** SUPPLIED ENTRIES follows **
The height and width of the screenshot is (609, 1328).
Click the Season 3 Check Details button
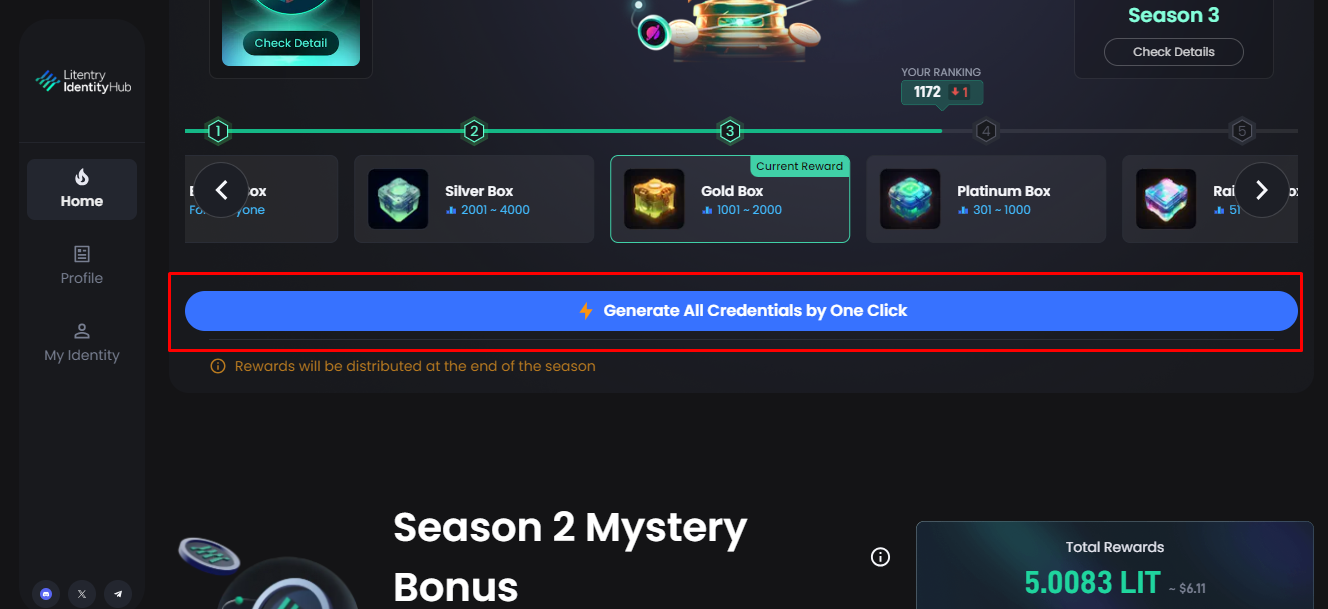tap(1174, 52)
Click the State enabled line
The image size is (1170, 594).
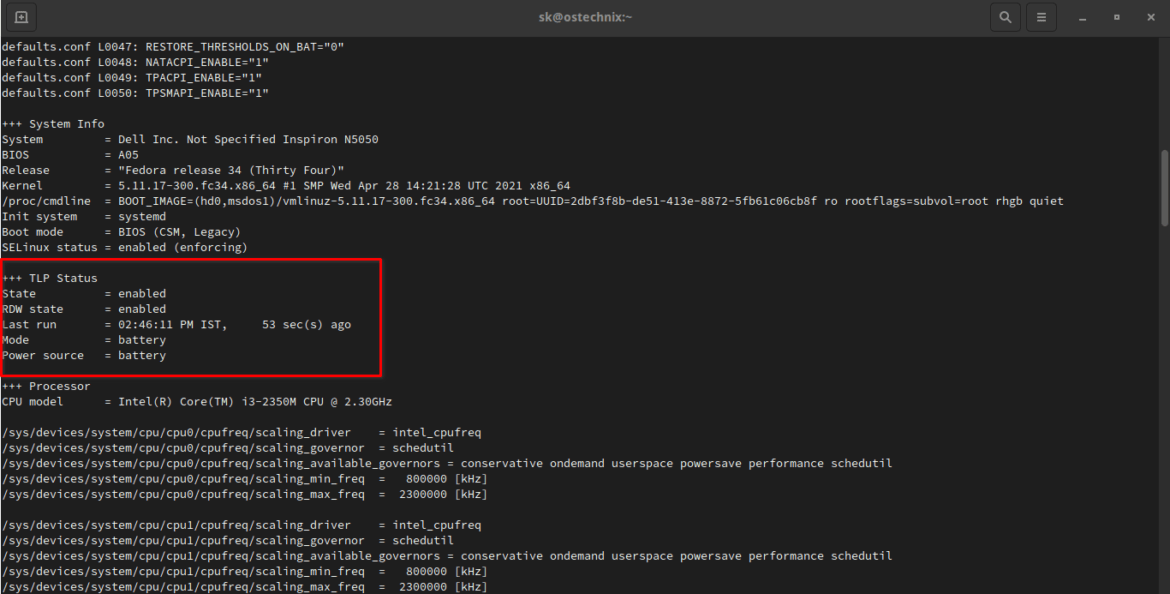pyautogui.click(x=90, y=293)
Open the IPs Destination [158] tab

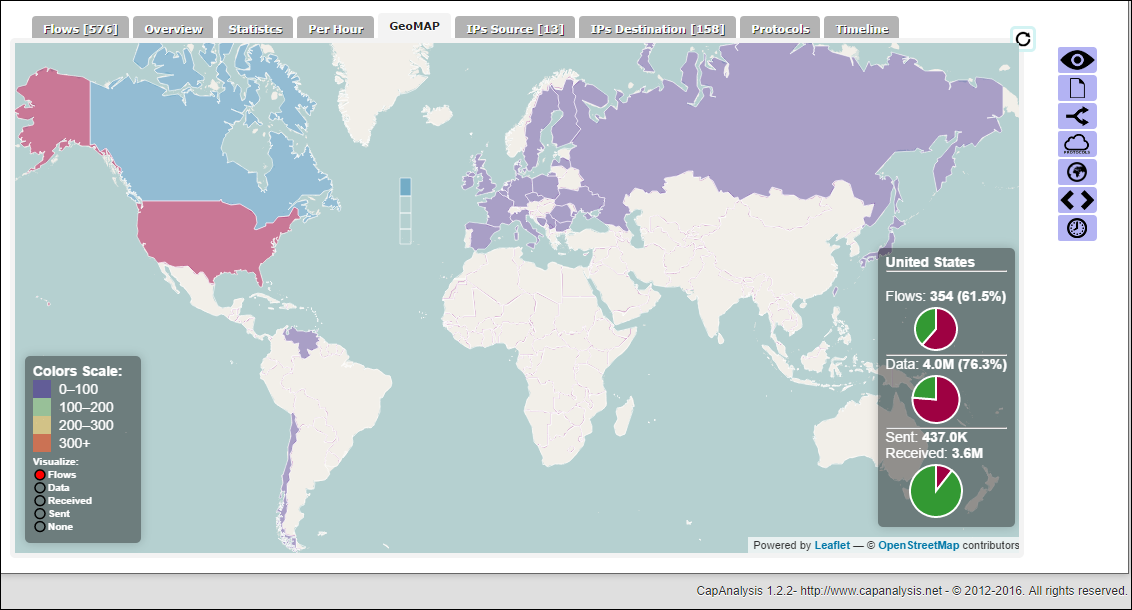pyautogui.click(x=658, y=28)
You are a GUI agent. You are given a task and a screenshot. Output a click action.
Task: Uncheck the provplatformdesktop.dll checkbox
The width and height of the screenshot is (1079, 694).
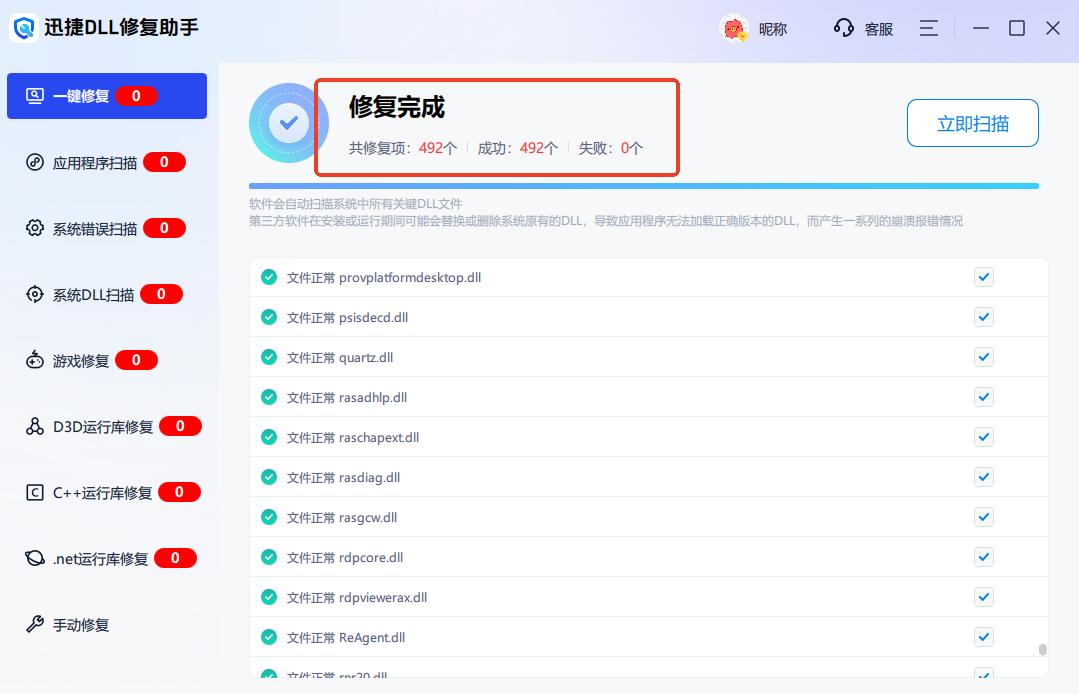pyautogui.click(x=984, y=277)
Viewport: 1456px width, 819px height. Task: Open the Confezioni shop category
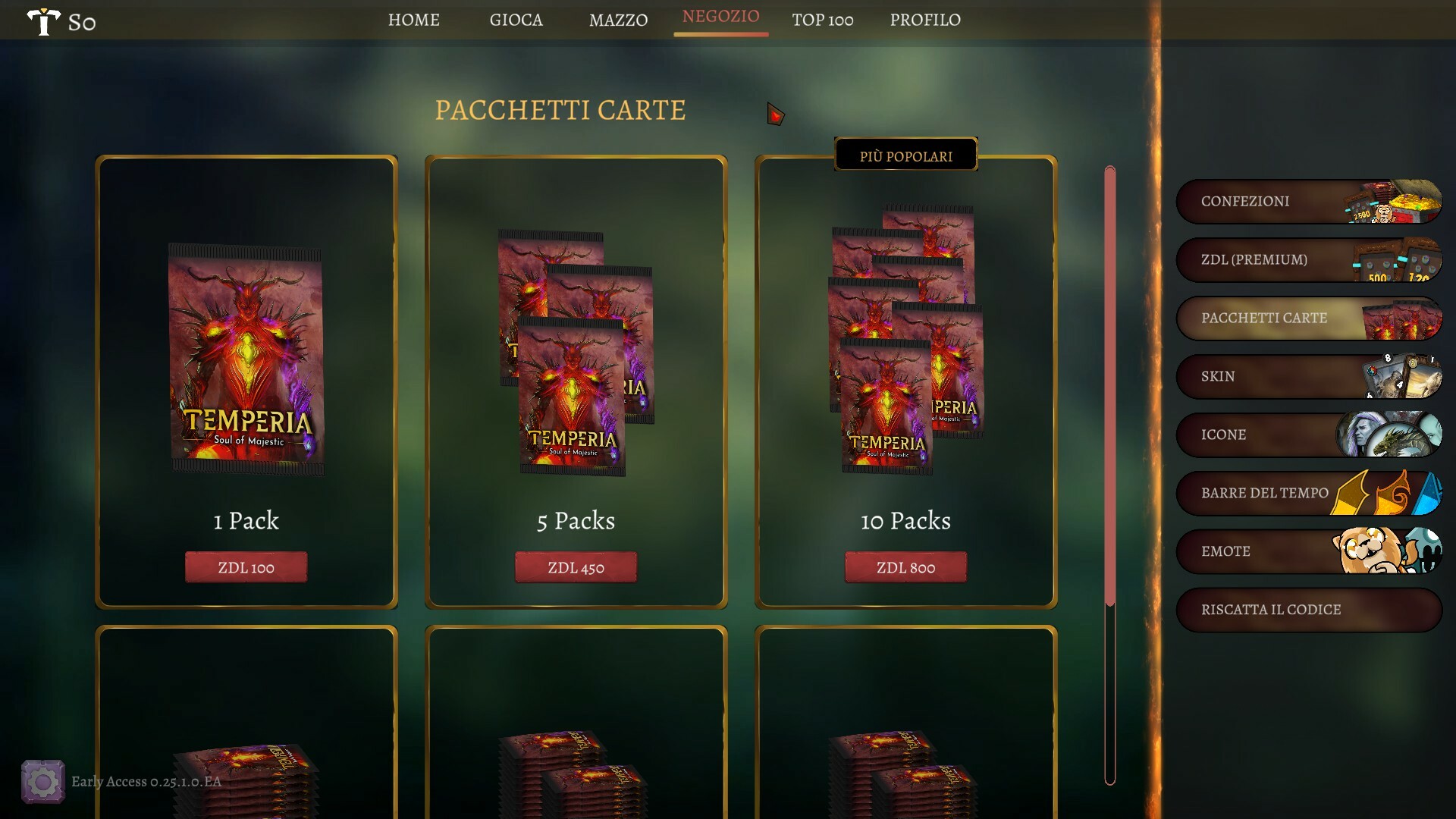(1309, 202)
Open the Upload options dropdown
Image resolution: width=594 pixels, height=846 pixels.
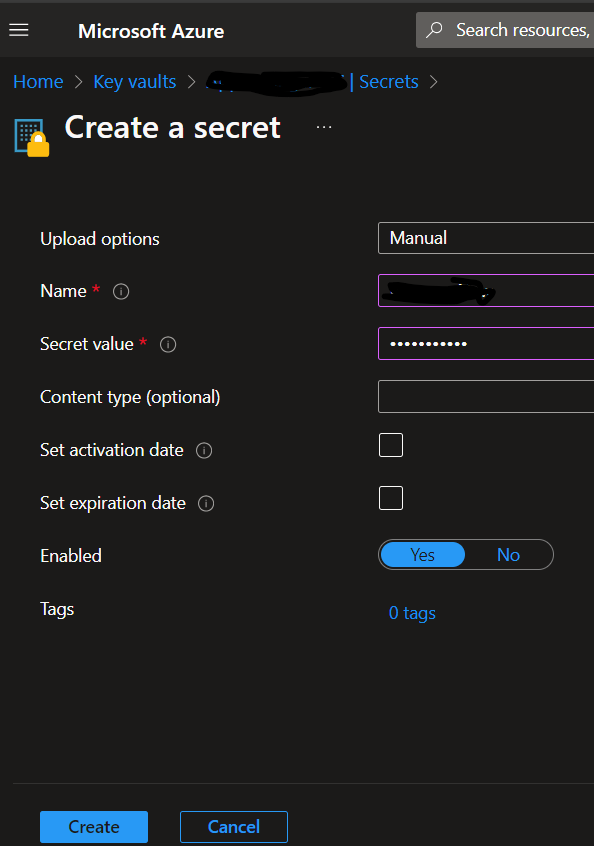click(x=490, y=238)
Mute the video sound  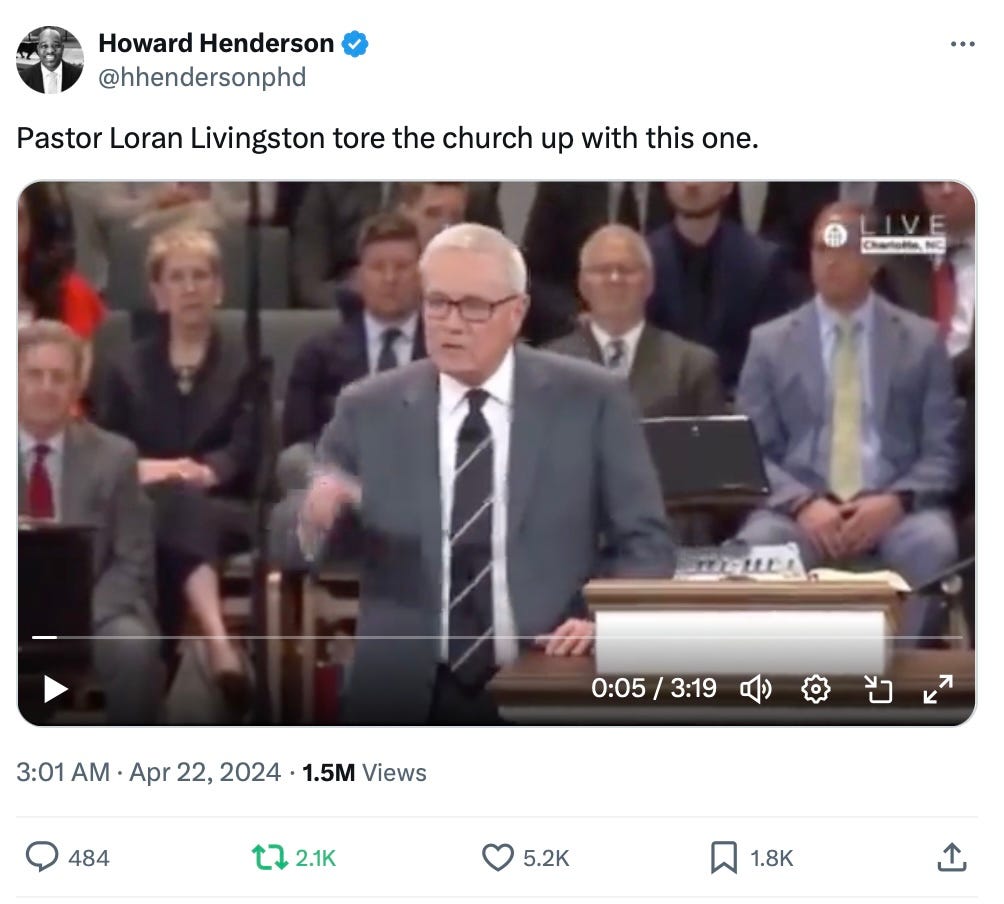tap(756, 690)
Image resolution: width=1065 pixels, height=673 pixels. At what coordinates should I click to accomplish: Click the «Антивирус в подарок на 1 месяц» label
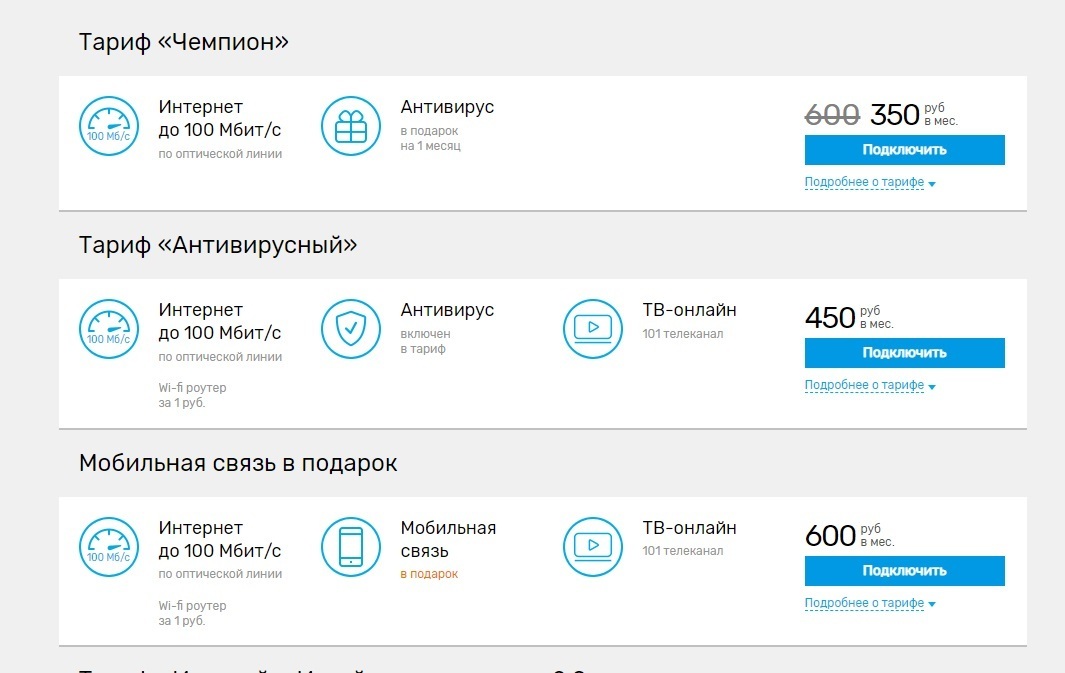click(x=447, y=108)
** End of SUPPLIED ENTRIES **
Return exactly the lines of the material above, starting at the line containing "Click the Season 3 Check Details button" and finishing at the line containing "Task: Uncheck the", without any pictures.

● EXERCISE OUTPUT:
Click the Season 3 Check Details button
tap(1174, 52)
Click the State enabled line
The image size is (1170, 594).
pyautogui.click(x=90, y=293)
Open the IPs Destination [158] tab

pyautogui.click(x=658, y=28)
You are a GUI agent. You are given a task and a screenshot. Output a click action.
Task: Uncheck the provplatformdesktop.dll checkbox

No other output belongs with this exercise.